[Records provided]:
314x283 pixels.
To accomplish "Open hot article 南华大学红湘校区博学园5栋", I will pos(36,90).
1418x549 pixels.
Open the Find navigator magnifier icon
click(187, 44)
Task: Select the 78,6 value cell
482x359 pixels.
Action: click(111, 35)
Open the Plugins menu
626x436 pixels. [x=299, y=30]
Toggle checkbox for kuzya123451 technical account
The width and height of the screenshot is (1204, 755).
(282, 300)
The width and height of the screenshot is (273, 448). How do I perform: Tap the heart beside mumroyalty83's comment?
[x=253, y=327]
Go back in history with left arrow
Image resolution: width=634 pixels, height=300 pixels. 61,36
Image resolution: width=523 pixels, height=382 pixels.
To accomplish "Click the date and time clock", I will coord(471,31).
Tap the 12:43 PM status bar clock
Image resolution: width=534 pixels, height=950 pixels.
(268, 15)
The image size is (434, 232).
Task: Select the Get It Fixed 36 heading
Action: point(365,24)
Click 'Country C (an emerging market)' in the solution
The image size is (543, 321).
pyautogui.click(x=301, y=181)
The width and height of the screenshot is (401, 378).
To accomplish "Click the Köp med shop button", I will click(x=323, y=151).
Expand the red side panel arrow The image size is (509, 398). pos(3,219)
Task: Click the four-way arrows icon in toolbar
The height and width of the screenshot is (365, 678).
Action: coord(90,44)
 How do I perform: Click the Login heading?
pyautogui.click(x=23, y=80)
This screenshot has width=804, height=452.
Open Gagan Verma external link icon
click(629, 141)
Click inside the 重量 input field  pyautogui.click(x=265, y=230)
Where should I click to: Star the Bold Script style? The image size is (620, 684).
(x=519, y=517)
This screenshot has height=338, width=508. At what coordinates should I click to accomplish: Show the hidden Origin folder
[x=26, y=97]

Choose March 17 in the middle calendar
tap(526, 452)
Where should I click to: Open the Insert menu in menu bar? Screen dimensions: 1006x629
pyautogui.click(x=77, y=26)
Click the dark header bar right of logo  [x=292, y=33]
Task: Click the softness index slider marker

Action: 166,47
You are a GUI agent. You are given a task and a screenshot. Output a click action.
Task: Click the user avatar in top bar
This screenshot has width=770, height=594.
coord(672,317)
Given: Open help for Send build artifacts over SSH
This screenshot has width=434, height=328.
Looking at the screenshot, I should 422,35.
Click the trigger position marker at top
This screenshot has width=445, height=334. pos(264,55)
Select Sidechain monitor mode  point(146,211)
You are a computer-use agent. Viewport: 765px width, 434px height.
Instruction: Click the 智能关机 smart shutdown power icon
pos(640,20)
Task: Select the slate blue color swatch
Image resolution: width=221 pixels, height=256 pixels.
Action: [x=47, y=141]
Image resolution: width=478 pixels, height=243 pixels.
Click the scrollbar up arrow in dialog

[Exercise instructions]:
Pick out the lines above containing the word "agent", then copy them.

[Exercise response]:
You are a GUI agent. You are given a task and a screenshot. Output a click action.
You are a computer-use agent. Viewport: 765px width, 434px height.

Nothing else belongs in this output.